GIVEN TASK:
Count the lines below that contain the string "width", treating uppercase and lowercase as different, and give only the number.

EXERCISE INPUTS:
┌────────

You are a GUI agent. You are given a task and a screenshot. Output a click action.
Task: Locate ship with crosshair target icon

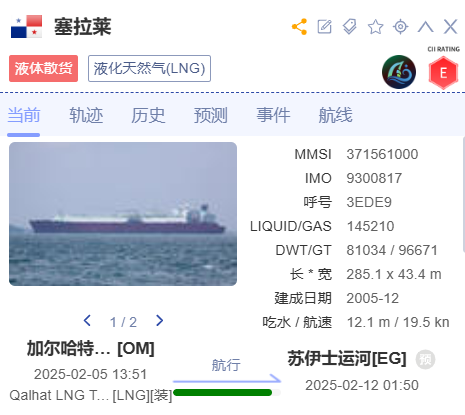401,27
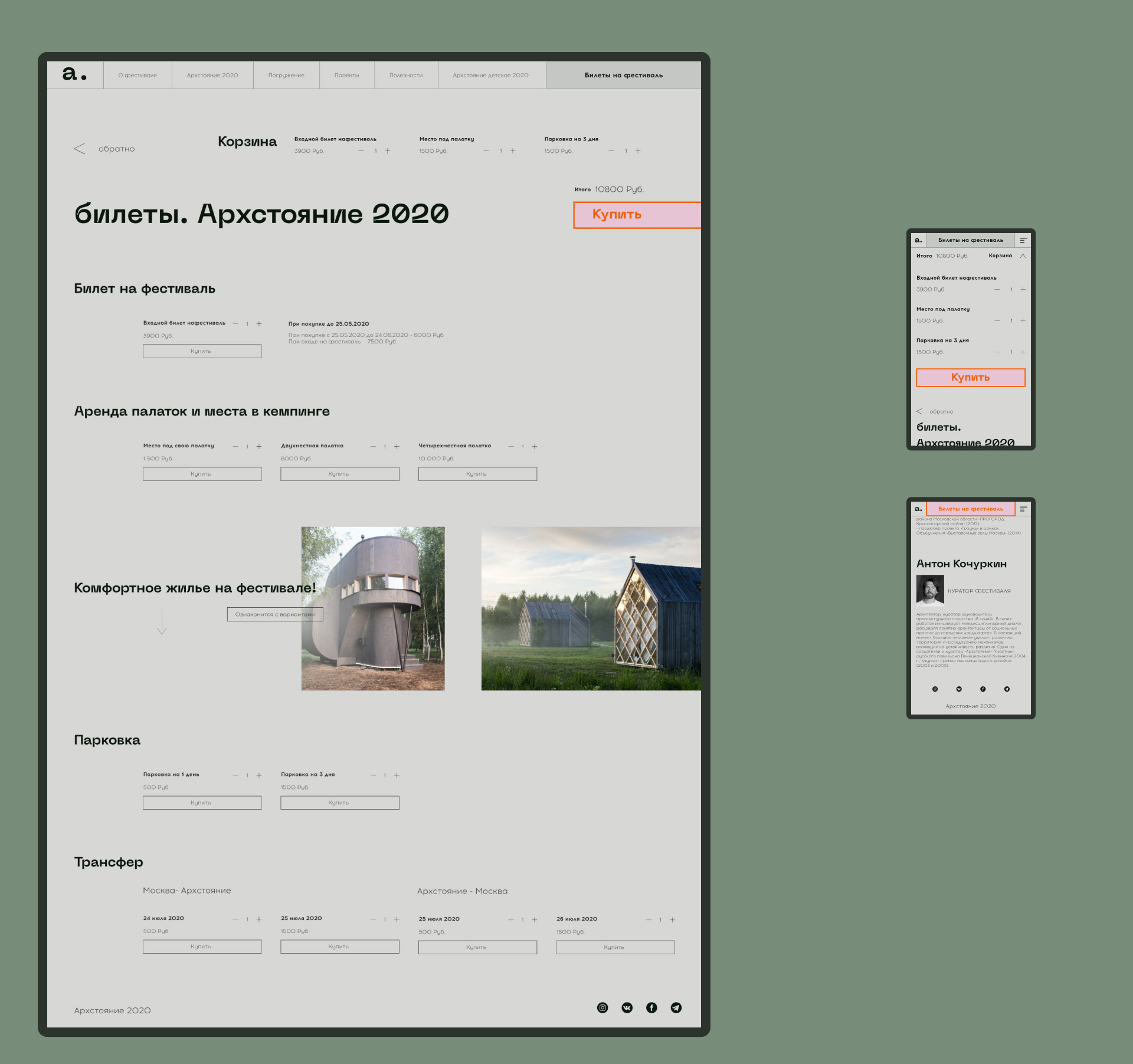Decrease quantity of 'Парковка на 1 день'
This screenshot has width=1133, height=1064.
235,775
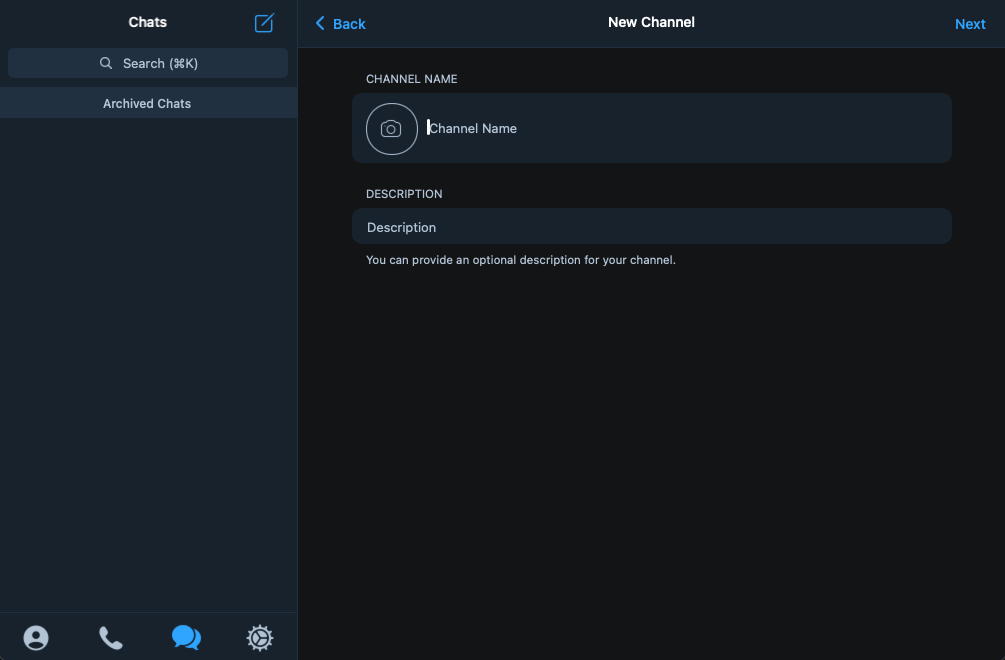Click the camera icon to set channel photo
This screenshot has width=1005, height=660.
tap(391, 128)
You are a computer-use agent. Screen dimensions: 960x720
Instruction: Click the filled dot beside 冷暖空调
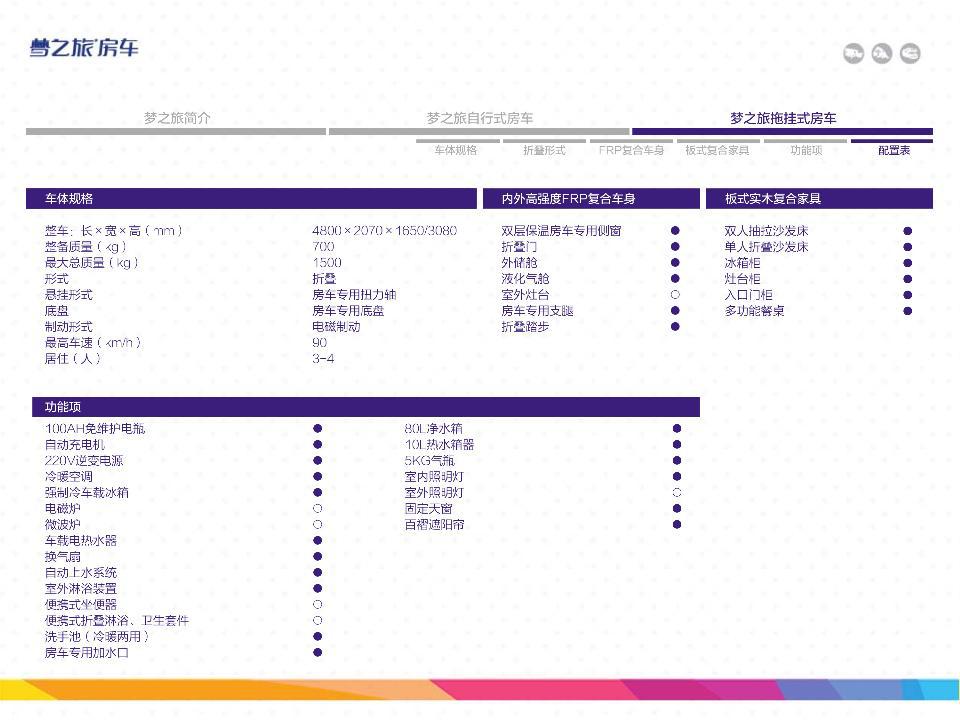(317, 477)
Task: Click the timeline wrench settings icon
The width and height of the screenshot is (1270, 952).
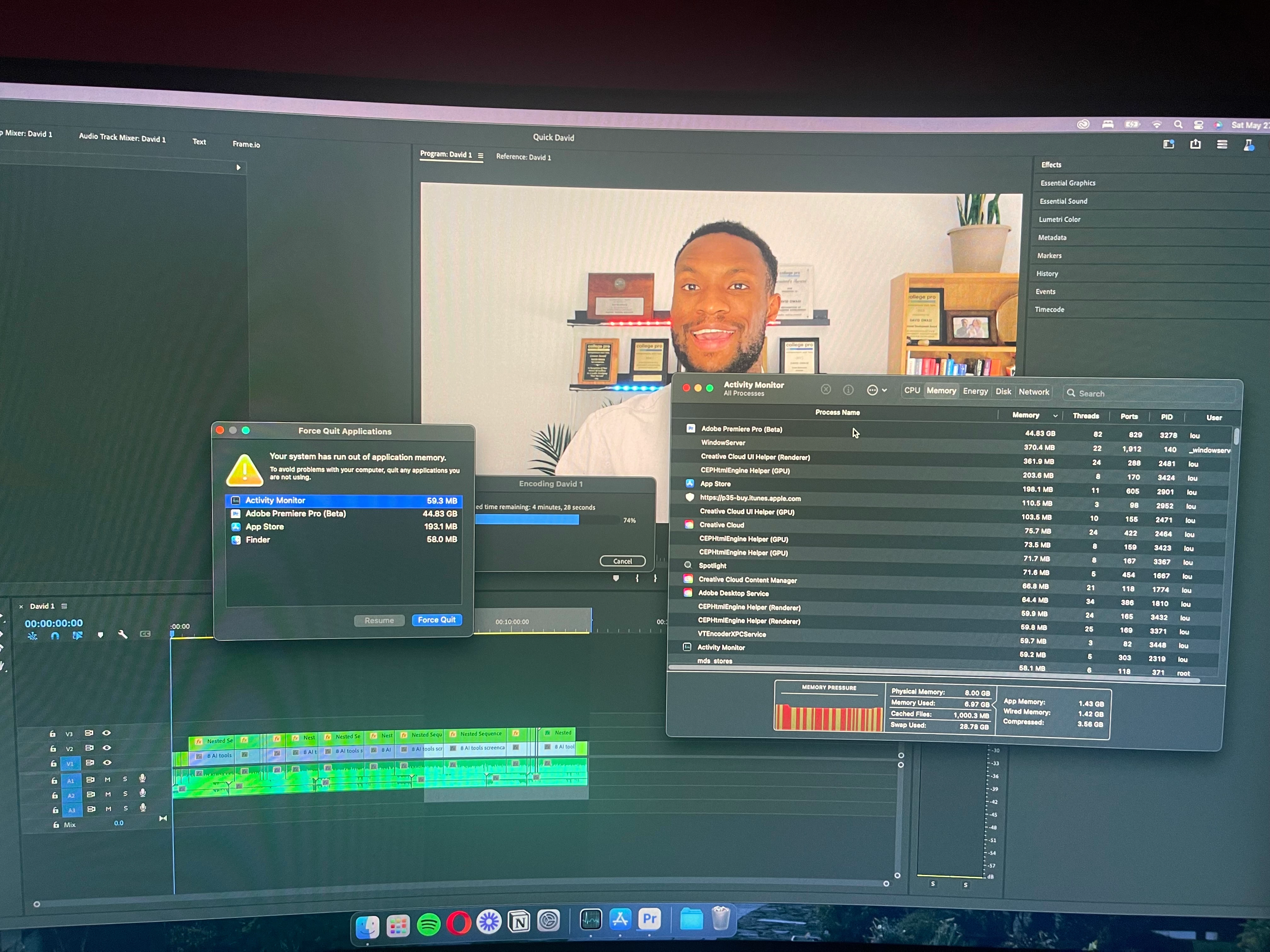Action: (x=122, y=635)
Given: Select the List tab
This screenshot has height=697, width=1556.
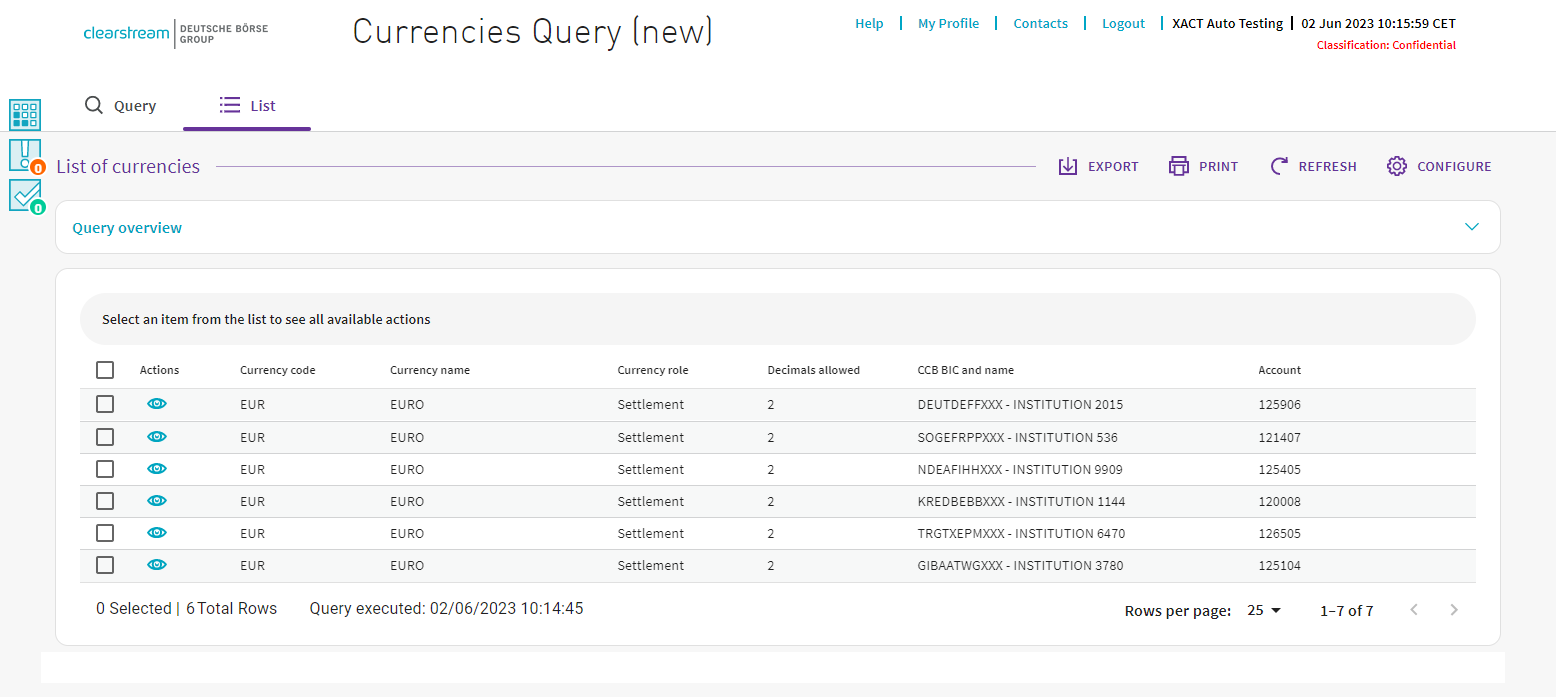Looking at the screenshot, I should click(x=247, y=106).
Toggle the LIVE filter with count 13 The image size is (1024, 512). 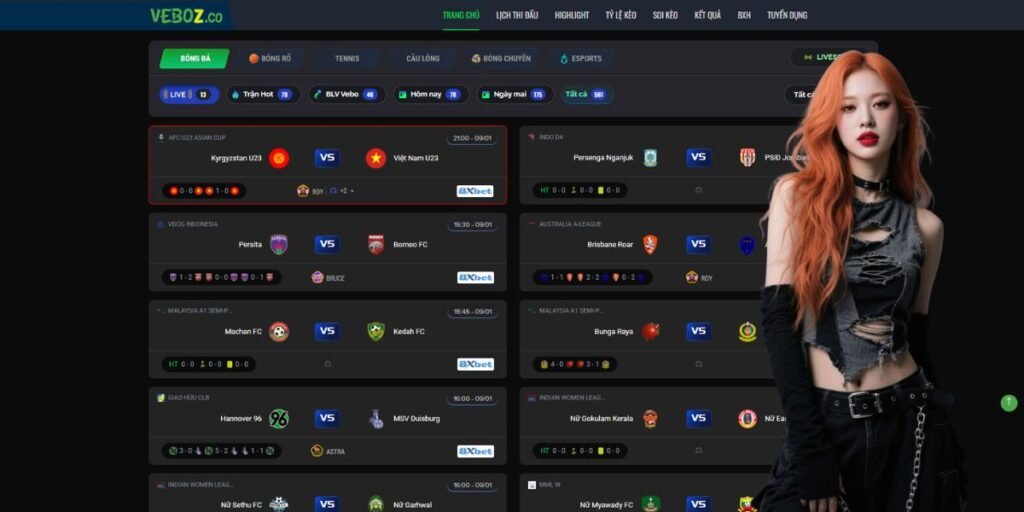pos(189,95)
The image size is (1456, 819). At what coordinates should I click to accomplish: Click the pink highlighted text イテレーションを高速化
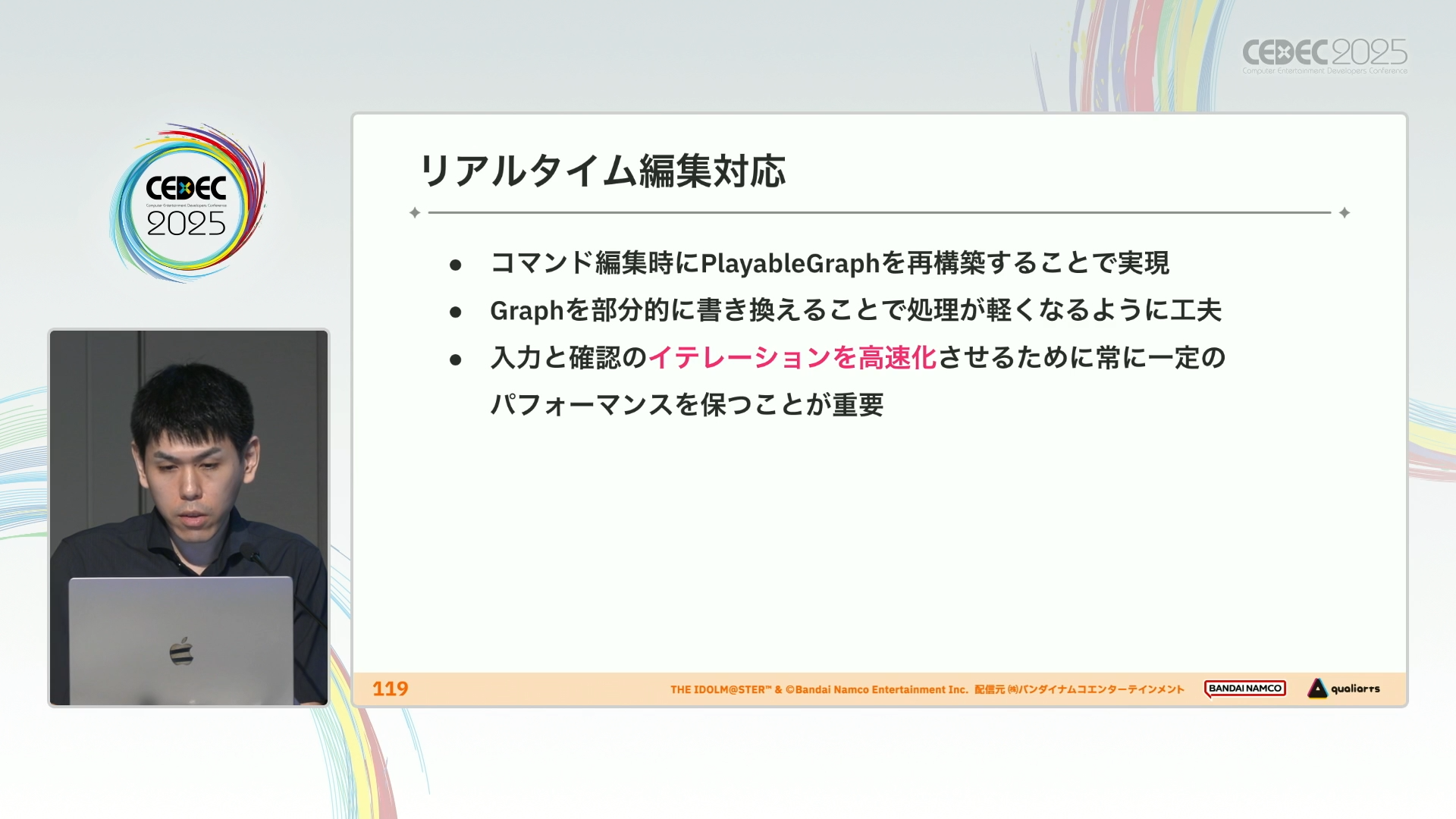click(792, 358)
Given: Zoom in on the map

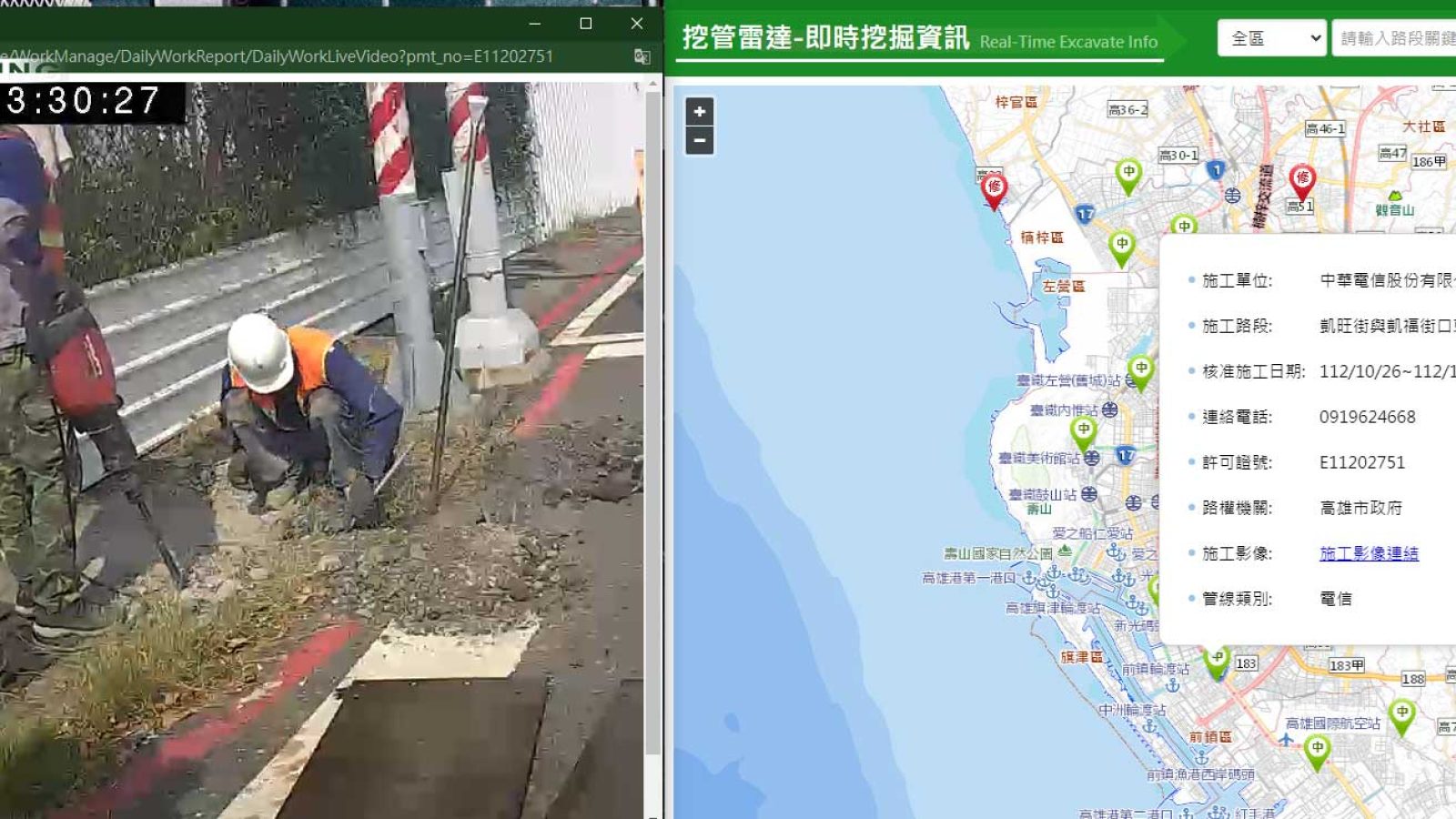Looking at the screenshot, I should (x=699, y=112).
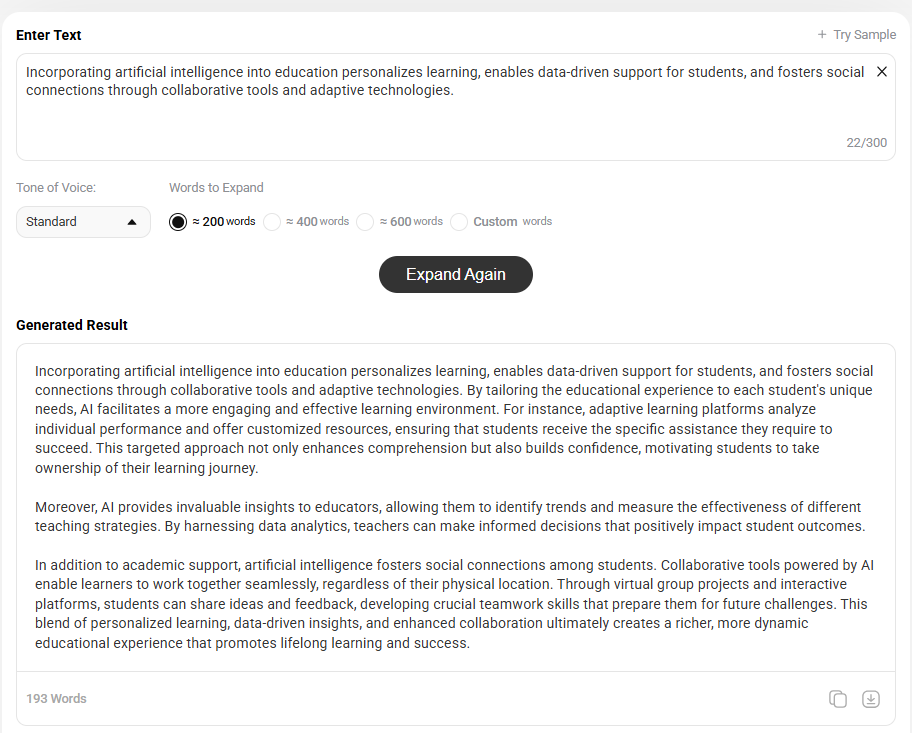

└────────

CORRECT RESPONSE:
4